Subsoil Nitrate Uptake and Symbiotic Dinitrogen Fixation by Alfalfa
- Jürg M. Blumenthal and
- Michael P. Russelle
Alfalfa (Medicago sativa L.) is a deeply rooted perennial that may be able to remove NO3 from the subsoil beneath the rooting zone of annual crops. Our main objectives were to characterize the potential of two alfalfa cultivars (Agate and Ineffective Agate, an ineffectively nodulated near isoline of Agate) to remove NO3 from the subsoil and to evaluate the influence of available subsoil NO3 on symbiotic N2 fixation. Low (≈0.3 mM) or high (20 mM) NO3−N concentrations were supplied through a subsoil irrigation system installed in a Hub: bard loamy sand soil (sandy, mixed Udorthentic Haploboroll) at Becker, MN. Nitrate uptake and N2 fixation were evaluated during two regrowth periods using 15N. During fall regrowth in the establishment year, supply of 20 mM 15N-enriched NO3 through subsoil irrigation did not decrease symbiotic N2 fixation; during summer regrowth of the first production year, symbiotic N2 fixation decreased only 40% (from 7.77 to 4.60 g N m−2).
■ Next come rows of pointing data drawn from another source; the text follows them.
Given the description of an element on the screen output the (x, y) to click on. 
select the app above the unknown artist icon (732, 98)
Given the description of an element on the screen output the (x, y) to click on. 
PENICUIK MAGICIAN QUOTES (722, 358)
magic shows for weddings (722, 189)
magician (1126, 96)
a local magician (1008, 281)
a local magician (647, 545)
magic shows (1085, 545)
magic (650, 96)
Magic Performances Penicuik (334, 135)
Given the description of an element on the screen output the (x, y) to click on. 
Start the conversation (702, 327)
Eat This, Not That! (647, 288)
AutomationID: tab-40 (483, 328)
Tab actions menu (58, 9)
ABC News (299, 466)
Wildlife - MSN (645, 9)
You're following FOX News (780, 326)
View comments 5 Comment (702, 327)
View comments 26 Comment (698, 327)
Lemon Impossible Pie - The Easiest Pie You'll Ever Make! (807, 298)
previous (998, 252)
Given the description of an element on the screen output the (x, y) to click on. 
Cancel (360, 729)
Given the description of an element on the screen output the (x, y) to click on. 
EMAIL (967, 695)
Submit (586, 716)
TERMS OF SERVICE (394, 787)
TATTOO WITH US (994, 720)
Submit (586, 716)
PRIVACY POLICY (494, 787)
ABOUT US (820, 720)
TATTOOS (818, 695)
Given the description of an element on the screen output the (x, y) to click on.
Even though it had higher yields, Agate alfalfa removed less subsoil NO3−N (1.52 and 5.51 g N−2) than did Ineffective Agate (3.12 and 7.13 g N m−2) in each of two harvests where 15N was applied. Root length and mass after 2 yr were not altered by NO3 treatment or cultivar. This is the first time that direct measurements of subsoil nitrate removal have been made in the field for an N2-fixing crop. Because it is unlikely that differences in NO3 uptake efficiency could account for such cultivar differences, we propose that assimilation of atmospheric N2 reduced the capacity of the fixing crop to absorb NO3. These results suggest that non-N2-fixing alfalfa cultivars would be more useful for bioremediation of nitratecontaminated sites than standard cultivars.